* Data extracted from a collection *
- Opening Delimiter -

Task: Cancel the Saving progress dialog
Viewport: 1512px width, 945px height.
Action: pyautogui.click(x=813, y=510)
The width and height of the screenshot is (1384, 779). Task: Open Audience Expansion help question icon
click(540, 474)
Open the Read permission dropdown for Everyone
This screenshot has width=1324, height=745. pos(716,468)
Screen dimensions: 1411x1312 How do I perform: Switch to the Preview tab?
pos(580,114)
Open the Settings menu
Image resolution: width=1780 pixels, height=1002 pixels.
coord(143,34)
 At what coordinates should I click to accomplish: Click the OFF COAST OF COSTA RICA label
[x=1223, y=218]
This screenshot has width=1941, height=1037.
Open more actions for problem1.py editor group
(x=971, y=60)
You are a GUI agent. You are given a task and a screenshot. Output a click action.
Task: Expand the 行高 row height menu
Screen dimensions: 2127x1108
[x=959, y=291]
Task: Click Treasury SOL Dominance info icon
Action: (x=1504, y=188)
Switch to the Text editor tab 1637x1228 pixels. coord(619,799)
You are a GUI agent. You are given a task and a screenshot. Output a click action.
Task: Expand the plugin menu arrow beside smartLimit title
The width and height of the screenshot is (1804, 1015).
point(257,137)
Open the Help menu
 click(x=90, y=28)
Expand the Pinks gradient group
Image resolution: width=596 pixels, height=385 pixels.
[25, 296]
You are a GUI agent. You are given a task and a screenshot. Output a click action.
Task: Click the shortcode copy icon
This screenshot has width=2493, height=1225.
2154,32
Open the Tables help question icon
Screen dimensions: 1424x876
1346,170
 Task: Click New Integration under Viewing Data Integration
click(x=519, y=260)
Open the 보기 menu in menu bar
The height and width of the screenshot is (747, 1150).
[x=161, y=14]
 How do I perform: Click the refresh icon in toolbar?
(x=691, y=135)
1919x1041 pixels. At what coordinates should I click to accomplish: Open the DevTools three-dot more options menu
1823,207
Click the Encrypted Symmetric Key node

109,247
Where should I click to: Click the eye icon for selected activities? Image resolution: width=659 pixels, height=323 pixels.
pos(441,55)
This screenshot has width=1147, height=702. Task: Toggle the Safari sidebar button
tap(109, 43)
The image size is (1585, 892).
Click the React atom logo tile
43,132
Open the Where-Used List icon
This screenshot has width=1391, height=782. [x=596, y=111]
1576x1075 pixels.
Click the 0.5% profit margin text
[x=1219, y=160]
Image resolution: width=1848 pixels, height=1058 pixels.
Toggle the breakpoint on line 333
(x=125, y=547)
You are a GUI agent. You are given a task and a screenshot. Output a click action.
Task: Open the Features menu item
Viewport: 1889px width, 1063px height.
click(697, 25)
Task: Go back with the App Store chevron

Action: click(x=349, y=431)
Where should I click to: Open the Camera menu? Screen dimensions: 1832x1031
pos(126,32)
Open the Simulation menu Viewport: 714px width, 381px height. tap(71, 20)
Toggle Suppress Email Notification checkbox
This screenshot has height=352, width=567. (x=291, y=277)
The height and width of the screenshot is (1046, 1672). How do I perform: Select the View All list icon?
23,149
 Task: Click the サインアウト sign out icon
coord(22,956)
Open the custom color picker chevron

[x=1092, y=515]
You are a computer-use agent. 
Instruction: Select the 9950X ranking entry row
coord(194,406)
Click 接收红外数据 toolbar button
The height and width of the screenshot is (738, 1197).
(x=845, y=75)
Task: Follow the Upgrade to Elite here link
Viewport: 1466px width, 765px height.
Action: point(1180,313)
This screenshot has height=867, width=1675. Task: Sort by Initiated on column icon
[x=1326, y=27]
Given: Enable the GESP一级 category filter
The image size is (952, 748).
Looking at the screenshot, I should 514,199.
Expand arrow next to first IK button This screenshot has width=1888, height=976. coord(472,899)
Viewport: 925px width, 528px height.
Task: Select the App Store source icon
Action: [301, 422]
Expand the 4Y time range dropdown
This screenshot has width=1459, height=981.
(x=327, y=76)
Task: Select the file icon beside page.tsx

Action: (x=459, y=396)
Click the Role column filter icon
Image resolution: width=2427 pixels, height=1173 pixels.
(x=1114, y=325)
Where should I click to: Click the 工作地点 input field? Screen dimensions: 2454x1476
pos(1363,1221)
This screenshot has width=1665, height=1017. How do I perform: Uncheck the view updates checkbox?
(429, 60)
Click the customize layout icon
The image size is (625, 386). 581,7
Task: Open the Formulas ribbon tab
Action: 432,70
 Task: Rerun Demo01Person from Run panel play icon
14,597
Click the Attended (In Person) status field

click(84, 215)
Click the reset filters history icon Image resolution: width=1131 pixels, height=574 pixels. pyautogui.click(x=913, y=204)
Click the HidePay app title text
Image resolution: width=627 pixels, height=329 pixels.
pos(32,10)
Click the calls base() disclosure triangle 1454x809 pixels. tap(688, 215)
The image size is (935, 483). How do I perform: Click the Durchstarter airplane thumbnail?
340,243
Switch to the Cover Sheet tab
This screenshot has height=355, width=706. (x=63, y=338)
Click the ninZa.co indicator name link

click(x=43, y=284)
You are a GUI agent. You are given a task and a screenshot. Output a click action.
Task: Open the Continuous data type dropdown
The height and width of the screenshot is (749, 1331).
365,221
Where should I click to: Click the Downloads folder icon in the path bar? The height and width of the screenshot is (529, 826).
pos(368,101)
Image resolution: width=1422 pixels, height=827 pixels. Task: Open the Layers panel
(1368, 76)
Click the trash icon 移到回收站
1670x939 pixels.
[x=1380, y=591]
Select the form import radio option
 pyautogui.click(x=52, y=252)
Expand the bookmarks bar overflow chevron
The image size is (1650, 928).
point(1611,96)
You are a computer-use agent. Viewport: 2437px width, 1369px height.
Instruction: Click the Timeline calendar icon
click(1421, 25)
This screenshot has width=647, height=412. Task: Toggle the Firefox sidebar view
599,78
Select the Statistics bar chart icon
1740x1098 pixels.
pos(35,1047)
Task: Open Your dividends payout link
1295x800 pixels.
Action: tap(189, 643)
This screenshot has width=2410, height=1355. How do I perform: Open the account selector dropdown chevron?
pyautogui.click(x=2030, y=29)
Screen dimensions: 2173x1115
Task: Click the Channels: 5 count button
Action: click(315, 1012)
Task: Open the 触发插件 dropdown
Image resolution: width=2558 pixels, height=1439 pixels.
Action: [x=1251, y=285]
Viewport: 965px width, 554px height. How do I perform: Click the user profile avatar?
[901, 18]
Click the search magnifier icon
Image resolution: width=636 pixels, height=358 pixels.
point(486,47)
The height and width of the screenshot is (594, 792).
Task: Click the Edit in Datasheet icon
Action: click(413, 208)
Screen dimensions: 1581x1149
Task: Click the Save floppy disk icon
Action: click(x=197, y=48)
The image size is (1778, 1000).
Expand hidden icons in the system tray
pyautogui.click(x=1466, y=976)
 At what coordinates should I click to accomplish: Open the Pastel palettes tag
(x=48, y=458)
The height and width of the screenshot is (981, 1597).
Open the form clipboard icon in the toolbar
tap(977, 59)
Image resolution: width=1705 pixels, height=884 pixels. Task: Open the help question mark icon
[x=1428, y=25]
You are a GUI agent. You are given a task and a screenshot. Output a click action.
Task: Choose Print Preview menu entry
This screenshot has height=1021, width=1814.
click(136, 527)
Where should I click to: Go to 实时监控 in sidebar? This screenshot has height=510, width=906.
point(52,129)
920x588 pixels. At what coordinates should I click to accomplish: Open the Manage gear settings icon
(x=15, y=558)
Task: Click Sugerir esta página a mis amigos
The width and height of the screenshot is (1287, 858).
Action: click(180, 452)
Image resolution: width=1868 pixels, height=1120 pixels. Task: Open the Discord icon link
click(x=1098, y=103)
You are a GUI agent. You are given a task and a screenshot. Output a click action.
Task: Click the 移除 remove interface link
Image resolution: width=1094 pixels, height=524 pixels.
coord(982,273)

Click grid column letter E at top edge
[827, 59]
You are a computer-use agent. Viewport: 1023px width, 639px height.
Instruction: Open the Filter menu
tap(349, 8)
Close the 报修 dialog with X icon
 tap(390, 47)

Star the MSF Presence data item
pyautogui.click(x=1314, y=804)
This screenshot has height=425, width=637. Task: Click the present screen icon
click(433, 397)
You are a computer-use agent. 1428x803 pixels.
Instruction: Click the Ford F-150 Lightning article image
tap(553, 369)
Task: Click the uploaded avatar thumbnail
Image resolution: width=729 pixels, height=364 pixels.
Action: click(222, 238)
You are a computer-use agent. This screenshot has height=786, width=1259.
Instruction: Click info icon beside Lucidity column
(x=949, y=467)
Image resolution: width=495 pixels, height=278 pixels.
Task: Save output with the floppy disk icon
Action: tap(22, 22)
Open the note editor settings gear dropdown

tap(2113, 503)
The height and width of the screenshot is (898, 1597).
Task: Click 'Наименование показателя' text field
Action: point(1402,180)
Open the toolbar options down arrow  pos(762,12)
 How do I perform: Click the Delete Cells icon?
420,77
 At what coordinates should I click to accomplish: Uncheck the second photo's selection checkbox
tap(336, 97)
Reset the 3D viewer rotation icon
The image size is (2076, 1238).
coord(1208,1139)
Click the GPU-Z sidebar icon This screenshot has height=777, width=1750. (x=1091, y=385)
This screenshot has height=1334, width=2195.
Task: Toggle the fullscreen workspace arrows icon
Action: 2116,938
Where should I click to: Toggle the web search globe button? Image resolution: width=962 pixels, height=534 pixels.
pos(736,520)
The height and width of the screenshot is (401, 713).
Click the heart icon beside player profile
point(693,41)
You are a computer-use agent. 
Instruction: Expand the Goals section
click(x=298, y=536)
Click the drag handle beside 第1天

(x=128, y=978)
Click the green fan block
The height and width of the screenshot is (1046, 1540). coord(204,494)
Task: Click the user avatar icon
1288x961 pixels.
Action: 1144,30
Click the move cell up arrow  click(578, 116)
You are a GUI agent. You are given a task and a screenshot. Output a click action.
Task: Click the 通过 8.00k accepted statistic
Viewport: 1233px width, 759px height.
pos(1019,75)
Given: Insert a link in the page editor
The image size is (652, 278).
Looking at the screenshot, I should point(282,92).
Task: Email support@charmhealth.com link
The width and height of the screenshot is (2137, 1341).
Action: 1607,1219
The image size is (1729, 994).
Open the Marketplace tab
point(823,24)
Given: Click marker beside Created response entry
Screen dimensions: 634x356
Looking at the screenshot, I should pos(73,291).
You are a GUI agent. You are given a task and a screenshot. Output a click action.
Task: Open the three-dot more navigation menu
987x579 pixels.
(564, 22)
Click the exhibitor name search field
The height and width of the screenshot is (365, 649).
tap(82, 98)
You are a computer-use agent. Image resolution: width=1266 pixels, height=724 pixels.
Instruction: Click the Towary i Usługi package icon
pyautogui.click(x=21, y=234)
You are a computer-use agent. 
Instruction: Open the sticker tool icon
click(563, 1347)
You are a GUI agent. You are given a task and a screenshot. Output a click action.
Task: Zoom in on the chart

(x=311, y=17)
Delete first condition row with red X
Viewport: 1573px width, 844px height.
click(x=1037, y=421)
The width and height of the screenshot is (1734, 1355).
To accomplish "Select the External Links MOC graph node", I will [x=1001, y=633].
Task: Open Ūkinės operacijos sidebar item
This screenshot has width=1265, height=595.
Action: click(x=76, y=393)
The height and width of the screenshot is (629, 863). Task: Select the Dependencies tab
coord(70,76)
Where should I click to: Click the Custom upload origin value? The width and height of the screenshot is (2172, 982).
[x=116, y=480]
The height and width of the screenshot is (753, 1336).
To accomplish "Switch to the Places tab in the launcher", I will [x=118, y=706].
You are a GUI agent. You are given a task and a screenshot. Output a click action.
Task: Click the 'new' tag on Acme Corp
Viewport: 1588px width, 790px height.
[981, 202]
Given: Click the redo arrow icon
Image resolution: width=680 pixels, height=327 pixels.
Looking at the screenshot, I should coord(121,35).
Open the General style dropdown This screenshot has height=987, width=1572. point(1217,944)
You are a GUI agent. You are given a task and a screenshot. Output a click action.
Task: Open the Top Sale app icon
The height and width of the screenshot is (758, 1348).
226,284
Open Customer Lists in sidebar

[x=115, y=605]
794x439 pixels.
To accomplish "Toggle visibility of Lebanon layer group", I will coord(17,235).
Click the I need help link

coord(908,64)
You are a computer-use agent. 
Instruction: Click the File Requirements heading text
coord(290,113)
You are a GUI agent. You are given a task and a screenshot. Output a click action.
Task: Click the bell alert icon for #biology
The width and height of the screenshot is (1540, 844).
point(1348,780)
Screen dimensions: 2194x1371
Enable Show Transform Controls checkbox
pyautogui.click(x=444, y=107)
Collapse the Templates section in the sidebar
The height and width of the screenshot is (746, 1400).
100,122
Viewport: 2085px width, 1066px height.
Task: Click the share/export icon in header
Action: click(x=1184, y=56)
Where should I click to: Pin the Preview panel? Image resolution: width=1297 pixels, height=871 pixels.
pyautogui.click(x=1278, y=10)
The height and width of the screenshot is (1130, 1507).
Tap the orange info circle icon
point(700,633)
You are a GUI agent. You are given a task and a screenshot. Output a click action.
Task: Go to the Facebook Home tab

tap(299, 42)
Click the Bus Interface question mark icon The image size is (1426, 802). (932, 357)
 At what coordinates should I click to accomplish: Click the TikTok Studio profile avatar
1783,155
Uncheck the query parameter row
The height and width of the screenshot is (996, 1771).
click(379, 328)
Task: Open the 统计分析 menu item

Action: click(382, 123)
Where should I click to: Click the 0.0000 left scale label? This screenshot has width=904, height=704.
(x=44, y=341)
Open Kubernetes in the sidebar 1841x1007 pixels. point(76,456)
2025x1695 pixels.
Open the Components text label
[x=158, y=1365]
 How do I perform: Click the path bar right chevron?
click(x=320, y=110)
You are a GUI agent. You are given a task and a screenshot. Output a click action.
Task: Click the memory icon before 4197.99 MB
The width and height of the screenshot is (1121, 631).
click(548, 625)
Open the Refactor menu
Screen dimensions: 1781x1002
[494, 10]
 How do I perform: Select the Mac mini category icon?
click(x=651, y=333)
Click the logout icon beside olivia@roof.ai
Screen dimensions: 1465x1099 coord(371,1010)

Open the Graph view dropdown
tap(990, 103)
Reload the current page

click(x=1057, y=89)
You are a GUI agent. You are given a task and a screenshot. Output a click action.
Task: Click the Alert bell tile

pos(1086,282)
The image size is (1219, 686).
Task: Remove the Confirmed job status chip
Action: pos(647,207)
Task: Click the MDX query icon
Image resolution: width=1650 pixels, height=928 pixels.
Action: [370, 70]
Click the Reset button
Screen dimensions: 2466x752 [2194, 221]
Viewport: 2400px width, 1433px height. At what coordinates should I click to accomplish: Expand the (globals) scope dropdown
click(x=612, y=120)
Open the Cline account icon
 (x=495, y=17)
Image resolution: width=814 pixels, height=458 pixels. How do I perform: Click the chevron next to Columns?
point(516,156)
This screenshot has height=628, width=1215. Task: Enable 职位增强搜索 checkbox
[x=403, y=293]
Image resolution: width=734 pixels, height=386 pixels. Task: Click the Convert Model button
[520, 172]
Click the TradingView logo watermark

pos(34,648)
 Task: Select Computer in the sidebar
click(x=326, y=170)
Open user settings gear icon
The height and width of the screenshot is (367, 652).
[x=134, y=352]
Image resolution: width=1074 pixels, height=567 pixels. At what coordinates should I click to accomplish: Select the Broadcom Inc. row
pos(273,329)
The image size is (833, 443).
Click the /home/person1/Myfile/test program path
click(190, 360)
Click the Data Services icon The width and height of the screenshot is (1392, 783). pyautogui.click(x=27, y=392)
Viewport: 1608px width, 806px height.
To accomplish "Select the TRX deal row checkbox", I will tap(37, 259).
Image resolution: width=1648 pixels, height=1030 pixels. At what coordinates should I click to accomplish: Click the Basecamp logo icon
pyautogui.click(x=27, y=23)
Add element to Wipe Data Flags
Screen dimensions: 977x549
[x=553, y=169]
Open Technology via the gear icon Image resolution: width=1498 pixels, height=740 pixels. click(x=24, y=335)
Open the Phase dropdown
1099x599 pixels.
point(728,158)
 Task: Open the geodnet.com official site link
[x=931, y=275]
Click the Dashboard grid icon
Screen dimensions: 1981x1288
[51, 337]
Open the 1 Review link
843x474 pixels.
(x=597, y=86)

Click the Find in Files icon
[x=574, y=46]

- Closing Delimiter -

* DIRECTIONS FOR THIS TASK *
If a line in the records contains the word "will", copy it.

* EXERCISE RESULT *
To accomplish "Select the External Links MOC graph node", I will [x=1001, y=633].
To accomplish "Switch to the Places tab in the launcher", I will [x=118, y=706].
To accomplish "Toggle visibility of Lebanon layer group", I will coord(17,235).
To accomplish "Select the TRX deal row checkbox", I will tap(37, 259).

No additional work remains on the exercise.